Then this year's Edgar and Agatha nominations came out, and perched on the "Best Novel" list was The Virgin of Small Plains. And a couple of Readerville regulars whose opinion I trust raved about the book and Pickard's departure from series characters. I decided to give it a try.

It was worth the read. The Virgin of Small Plains is fast-moving, populated with intriguing and show more believable characters, and depicts life in a small town that feels much like the Illinois town I grew up in, where everybody knew everybody. The story jumps between 1987, when a mystery went deliberately unsolved, to 2004, when a woman dies, a man returns to town, and terrible questions that have haunted the protagonists for 17 years begin to demand answers.

There are three protagonists: Abby Reynolds, the town doctor's daughter, Mitch Newquist, the judge's son, and Rex Shellenberger, the sheriff's son. Abby and Mitch are high school sweethearts. They are not only in love, but in lust as only high school kids in the throes of first love can be, every touch the most exquisite and unbearable caress and every thought seemingly in concert. On our first visit to 1987, we find Abby and Mitch cuddling in Abby's bed, debating whether this is the night to lose their virginity to one another. Mitch, being the good guy that he is, doesn't have a condom on him, and he ventures down to the doctor's office to find one. And in that short trip down the stairs begin all the problems.

The next thing Abby knows, Mitch is gone -- really gone, shipped out of town and away from her attempts to snag a boy above her station -- or so says his mother. Abby is shattered. Rex is shattered for another reason, for what he saw that night. And Mitch is shattered at his family's sudden, unexplained rejection.

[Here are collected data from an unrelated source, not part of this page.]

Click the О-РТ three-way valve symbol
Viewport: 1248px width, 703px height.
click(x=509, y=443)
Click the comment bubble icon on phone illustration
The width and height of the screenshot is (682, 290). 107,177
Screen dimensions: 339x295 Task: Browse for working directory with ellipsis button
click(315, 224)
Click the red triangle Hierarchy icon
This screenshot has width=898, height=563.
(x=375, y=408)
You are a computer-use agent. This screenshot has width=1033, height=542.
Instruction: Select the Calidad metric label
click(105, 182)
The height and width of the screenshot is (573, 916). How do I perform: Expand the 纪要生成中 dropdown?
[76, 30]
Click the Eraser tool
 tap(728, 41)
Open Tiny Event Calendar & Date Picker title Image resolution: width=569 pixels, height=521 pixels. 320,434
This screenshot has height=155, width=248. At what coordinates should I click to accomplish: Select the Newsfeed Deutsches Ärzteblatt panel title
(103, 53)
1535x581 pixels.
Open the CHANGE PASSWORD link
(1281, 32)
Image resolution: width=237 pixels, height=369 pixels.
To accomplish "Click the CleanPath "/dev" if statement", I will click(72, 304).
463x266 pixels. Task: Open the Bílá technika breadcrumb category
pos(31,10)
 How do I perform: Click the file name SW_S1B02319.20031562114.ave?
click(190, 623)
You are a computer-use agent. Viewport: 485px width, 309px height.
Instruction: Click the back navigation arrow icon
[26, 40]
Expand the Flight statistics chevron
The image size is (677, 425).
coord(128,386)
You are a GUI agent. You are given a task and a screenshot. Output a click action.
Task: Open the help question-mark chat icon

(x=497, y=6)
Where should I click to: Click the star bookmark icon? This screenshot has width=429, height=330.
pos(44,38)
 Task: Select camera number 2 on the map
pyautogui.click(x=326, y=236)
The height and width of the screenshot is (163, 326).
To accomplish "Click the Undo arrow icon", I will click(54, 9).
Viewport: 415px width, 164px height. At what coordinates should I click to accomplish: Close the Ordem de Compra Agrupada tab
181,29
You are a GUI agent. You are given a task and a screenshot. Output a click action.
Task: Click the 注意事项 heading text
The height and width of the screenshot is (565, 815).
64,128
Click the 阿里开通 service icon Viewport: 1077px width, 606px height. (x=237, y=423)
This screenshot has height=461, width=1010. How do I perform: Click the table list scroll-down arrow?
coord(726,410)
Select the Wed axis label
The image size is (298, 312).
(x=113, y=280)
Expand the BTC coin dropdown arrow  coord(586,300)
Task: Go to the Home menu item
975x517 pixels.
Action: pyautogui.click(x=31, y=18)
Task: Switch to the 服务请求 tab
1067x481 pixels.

In 2004, Mitch returns to Small Plains to visit his mother's grave, and suddenly everything begins to unravel. The tornado that greets him is the perfect metaphor for what happens to the town when he is spotted: everything is turned upside down, and danger is everywhere. Suddenly everyone's story about that night in 1987 starts to come out, and the inconsistent suppositions and conclusions reached by the three young friends and their parents are exposed for the sadly wrong explanations they are. And as the mysteries of 17 years before approach solutions, people start to die.

Pickard tells her story through the eyes of many of those who populate Small Plains, using each of the three friends and several other important characters as viewpoint characters in turn. It is a difficult technique, but Pickard accomplishes it. In addition, her likable characters remain likable even when they do misguided things, and her unlikable characters all have sparks in them that make them real rather than caricatures of bad guys.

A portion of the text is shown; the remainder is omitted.